INFORMATION GIVEN section start

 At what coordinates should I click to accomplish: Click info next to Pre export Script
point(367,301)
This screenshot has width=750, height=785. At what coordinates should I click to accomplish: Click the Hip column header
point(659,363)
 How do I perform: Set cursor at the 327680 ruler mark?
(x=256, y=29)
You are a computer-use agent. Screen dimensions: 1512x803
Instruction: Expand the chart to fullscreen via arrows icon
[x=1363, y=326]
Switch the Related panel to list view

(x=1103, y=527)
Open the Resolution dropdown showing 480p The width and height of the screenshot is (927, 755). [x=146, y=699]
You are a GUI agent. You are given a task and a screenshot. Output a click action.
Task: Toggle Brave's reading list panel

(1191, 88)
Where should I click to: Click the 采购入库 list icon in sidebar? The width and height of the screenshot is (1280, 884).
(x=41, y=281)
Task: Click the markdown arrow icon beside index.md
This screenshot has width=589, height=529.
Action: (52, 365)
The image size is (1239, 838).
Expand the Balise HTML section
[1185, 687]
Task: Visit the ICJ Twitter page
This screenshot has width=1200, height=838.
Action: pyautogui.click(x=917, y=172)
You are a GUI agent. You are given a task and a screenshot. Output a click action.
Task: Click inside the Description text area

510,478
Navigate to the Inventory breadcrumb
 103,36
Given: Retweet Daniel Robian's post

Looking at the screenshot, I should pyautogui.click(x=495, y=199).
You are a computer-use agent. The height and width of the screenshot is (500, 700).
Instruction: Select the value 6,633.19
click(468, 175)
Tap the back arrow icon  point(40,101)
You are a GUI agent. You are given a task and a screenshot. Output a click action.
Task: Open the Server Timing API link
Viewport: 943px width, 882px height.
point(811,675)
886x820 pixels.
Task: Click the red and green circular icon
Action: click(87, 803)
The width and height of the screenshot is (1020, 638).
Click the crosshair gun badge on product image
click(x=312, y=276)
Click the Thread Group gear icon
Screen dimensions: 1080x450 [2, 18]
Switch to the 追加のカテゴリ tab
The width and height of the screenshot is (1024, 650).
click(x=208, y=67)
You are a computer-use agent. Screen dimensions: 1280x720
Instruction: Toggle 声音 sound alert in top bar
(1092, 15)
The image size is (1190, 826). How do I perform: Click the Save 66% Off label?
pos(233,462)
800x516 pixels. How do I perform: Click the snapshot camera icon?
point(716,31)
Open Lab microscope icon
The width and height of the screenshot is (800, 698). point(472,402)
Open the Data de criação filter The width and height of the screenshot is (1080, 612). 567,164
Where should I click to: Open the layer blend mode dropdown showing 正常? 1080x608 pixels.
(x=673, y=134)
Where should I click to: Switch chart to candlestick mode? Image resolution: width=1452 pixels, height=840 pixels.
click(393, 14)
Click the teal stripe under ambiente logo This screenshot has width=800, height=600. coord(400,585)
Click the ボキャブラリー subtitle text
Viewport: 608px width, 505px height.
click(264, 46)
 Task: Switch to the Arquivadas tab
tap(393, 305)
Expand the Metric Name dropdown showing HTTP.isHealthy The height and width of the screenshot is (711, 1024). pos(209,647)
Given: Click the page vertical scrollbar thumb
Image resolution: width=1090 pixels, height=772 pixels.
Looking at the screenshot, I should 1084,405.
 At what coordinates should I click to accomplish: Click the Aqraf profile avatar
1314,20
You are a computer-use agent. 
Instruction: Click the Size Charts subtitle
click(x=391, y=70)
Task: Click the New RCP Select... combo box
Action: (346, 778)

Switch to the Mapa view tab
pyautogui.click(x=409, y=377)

INFORMATION GIVEN section end

TASK TO COMPLETE >> Would you copy out exactly the lines from the one holding "Instruction: Click the Size Charts subtitle" through the end of the entries above, both ends included?

RESULT BELOW >>
Instruction: Click the Size Charts subtitle
click(x=391, y=70)
Task: Click the New RCP Select... combo box
Action: (346, 778)

Switch to the Mapa view tab
pyautogui.click(x=409, y=377)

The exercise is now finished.